Ad esempio, molti spendono cifre molto consistenti per un cellulare o una grandissima tv, le quali diventano qualcosa di praticamente indispensabile, ma la stessa cifra investita in un corso che può cambiarti la vita sembra per molti un lusso. E sono gli stessi che ti diranno che bisogna sapersi accontentare di poco, ne sono anche convinti, ma non sanno farlo. Non sanno proprio come si fa!

Fare una “riappropriazione memetica” significa riprendersi in mano un momento di saggezza, come il lavarsi la faccia con acqua fredda e tornare a dire “hei, cosa sto facendo”? In altre parole, lo “svegliarsi” dal torpore di una vita truccata, come nel protagonista del film Matrix, Neo, accorgersi di dove veramente sei.

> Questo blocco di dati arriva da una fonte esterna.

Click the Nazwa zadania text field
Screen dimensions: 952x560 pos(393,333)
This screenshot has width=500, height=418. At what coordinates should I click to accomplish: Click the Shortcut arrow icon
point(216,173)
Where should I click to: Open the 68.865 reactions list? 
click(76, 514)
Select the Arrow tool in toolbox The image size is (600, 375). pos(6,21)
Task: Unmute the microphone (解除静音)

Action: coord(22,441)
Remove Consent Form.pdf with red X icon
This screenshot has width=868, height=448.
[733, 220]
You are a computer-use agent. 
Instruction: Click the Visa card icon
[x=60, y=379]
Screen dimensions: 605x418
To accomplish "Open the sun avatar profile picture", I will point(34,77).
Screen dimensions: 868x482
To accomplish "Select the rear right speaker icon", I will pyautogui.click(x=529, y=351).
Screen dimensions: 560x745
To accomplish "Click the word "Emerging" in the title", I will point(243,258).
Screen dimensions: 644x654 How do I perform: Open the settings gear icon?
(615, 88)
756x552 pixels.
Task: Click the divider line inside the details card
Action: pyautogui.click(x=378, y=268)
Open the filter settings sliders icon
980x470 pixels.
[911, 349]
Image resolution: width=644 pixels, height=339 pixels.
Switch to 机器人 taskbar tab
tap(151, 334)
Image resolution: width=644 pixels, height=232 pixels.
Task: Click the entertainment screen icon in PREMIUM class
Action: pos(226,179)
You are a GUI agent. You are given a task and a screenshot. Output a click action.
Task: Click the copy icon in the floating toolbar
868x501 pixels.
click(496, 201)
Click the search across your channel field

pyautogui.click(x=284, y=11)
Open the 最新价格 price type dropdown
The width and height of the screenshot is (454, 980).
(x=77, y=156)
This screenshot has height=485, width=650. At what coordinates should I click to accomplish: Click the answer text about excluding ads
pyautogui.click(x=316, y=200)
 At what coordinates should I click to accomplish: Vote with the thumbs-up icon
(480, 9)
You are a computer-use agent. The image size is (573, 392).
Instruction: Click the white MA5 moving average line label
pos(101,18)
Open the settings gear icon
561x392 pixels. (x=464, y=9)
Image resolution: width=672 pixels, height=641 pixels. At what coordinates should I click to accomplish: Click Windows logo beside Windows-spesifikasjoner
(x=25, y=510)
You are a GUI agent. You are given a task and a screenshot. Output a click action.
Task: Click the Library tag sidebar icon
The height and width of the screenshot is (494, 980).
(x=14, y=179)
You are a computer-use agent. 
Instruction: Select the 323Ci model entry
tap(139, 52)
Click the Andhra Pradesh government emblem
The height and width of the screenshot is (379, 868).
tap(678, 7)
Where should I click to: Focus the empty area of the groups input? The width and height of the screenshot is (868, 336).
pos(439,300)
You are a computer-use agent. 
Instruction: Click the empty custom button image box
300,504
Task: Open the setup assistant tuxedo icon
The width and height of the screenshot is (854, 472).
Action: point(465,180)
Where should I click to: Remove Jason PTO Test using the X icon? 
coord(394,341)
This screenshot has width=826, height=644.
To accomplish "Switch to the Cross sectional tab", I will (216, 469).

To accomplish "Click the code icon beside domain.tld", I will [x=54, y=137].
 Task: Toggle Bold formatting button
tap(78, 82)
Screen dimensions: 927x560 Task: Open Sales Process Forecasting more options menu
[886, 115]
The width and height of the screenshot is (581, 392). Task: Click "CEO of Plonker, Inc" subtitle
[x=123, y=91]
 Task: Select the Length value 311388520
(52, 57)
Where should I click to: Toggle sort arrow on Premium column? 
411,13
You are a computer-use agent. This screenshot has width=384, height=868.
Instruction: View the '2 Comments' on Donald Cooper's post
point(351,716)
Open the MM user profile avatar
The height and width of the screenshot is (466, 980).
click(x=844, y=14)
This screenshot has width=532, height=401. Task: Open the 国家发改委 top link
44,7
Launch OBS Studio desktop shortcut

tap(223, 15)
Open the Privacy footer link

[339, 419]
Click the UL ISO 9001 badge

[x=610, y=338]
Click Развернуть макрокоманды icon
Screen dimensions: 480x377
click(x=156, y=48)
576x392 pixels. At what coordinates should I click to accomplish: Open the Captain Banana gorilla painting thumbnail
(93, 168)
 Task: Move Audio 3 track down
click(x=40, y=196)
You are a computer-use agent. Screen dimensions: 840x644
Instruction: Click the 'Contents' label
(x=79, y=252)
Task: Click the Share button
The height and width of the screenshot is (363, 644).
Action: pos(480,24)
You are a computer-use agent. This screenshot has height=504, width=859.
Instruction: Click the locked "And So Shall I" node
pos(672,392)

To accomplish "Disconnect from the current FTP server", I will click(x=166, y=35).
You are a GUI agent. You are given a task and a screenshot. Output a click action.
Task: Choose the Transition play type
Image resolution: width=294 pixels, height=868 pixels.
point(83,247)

La memetica si occupa di come idee e tracce mentali passano da individuo ad individuo, così come la genetica si occupa di geni e informazioni biologiche che si trasmettono da un individuo verso i propri discendenti.

Come ho potuto evidenziare nel libro “Il Coraggio delle Emozioni”[1], serve coraggio per prendere atto di come siamo fatti, di come funzioniamo, di cosa funziona e cosa non funziona in noi, nelle nostre credenze, anche in quelle più forti, e nelle nostre mappe mentali.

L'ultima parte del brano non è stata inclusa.